Exercise requirements:
A line qualifies if it holds the string "agent". Copy every qualifying line from the records.

Available records:
[Start of Attachment]
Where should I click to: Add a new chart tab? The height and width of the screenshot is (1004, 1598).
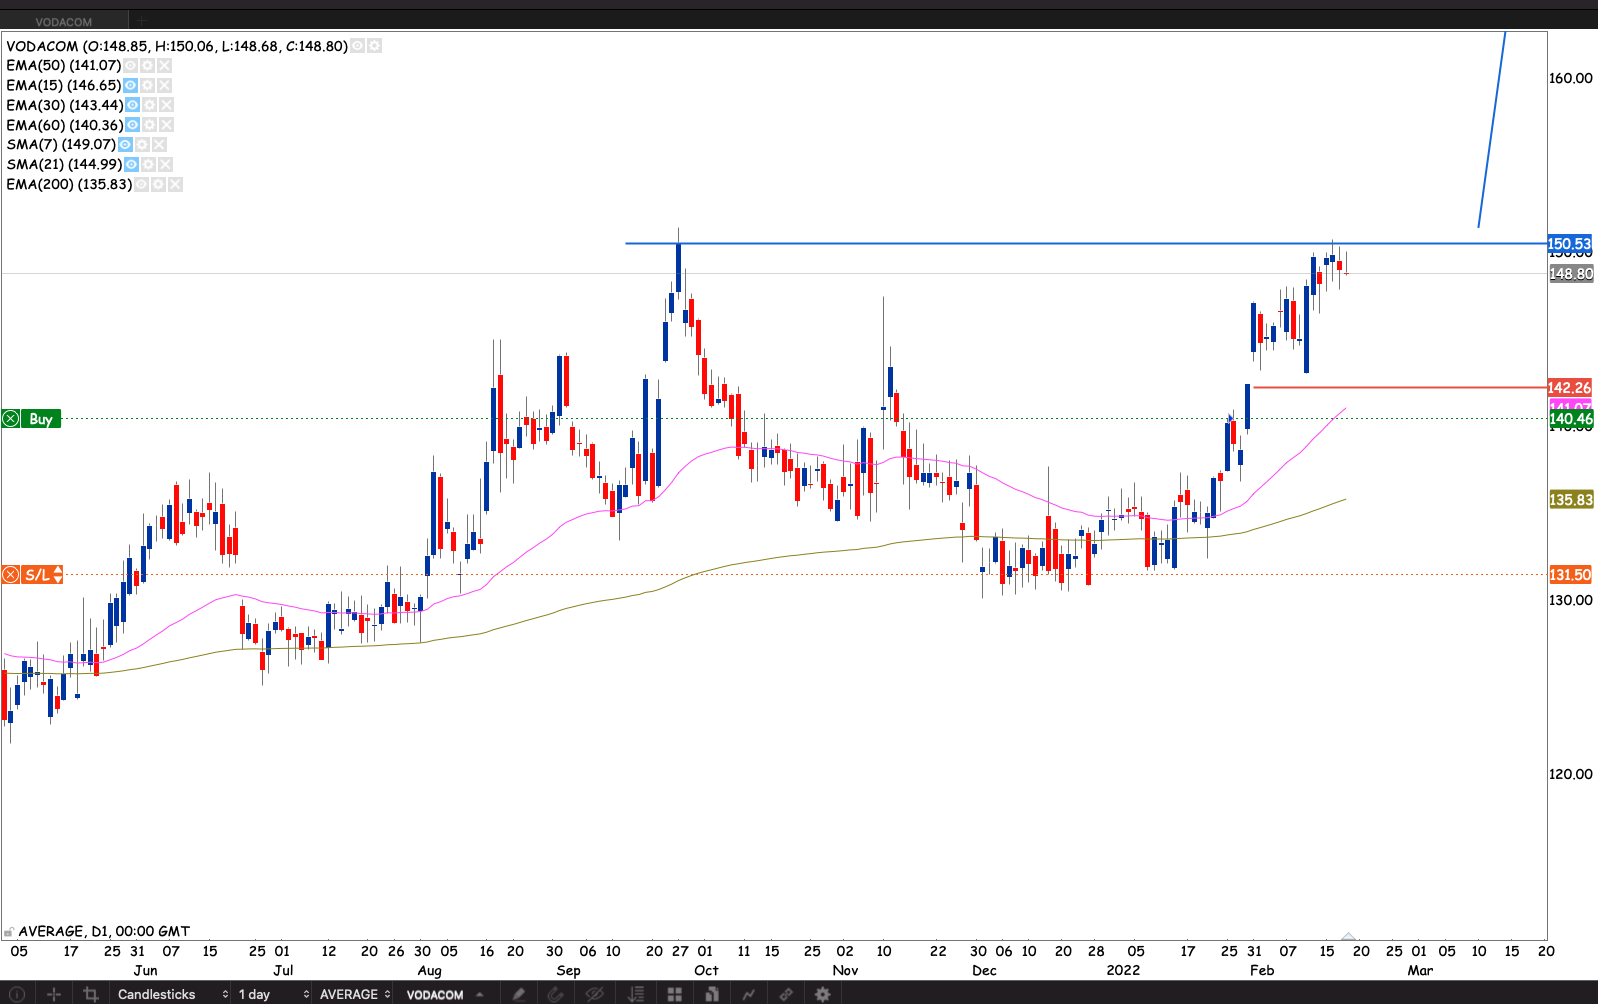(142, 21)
[End of Attachment]
[Start of Attachment]
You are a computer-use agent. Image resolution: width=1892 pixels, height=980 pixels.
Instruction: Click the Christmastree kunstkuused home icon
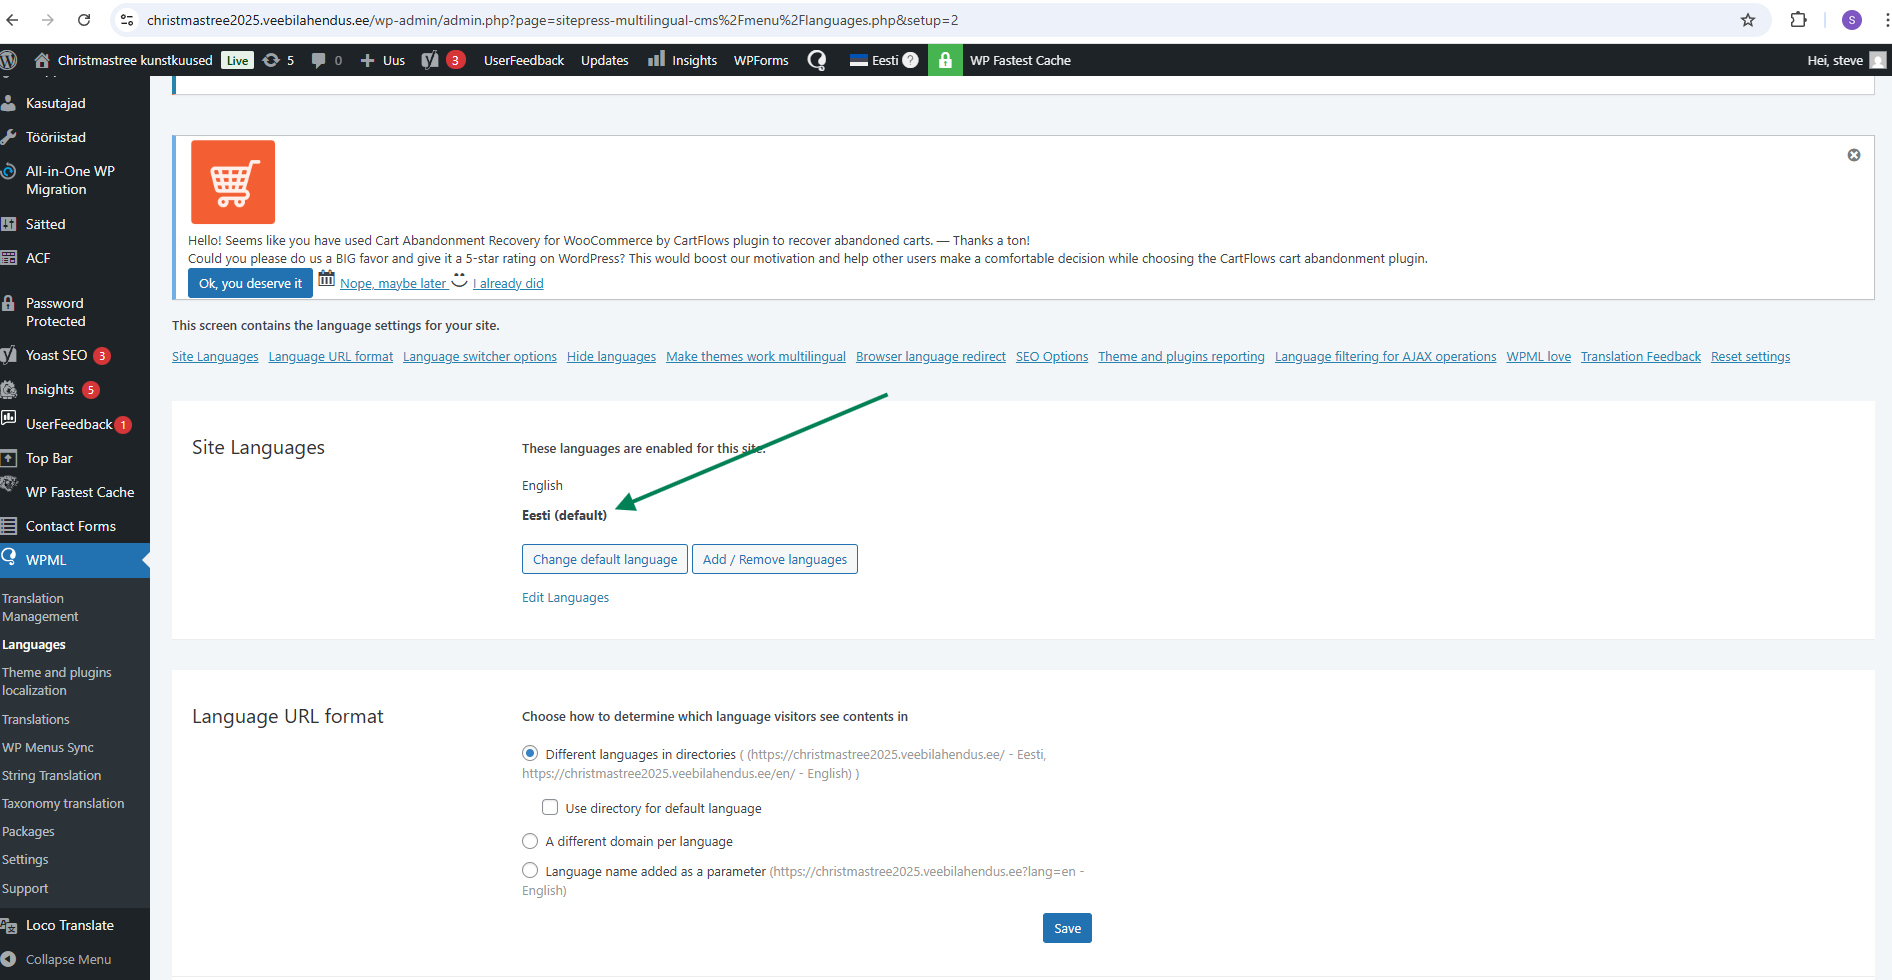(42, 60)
[End of Attachment]
[Start of Attachment]
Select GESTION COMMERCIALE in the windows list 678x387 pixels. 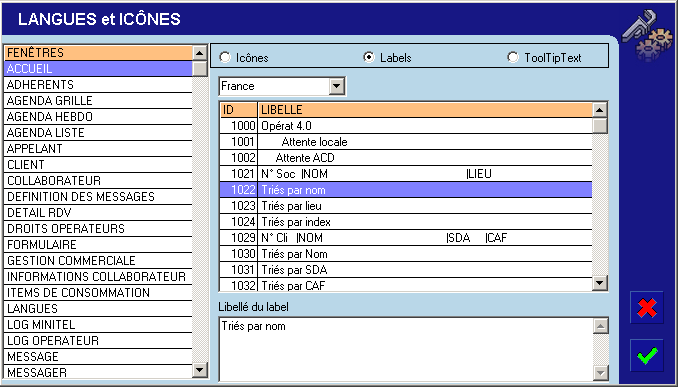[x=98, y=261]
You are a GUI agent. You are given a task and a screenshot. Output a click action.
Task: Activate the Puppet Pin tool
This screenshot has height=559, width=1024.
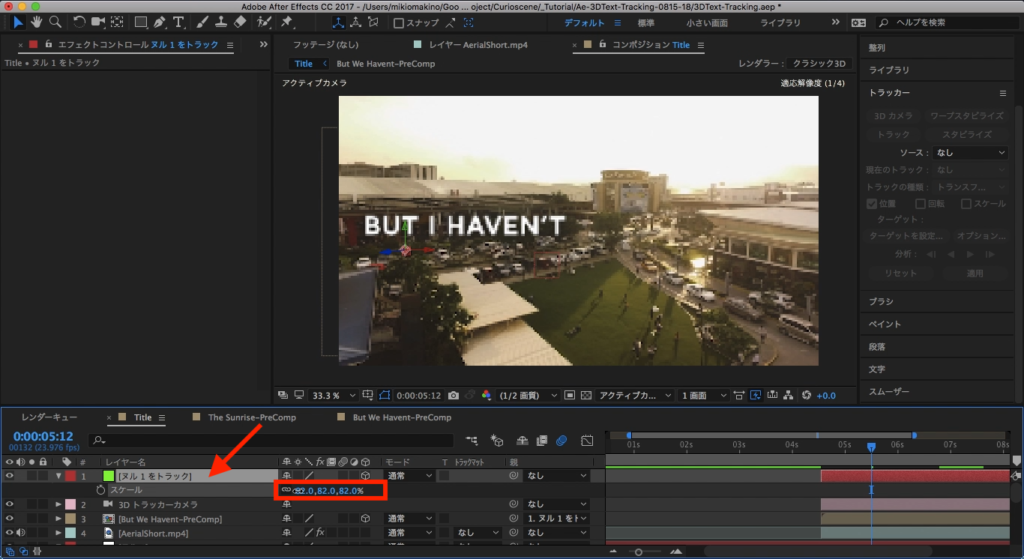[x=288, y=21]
[End of Attachment]
Output for this task:
You are a computer-use agent. Image resolution: width=1892 pixels, height=980 pixels.
You are a GUI agent. You are given a task and a screenshot. Output a click action.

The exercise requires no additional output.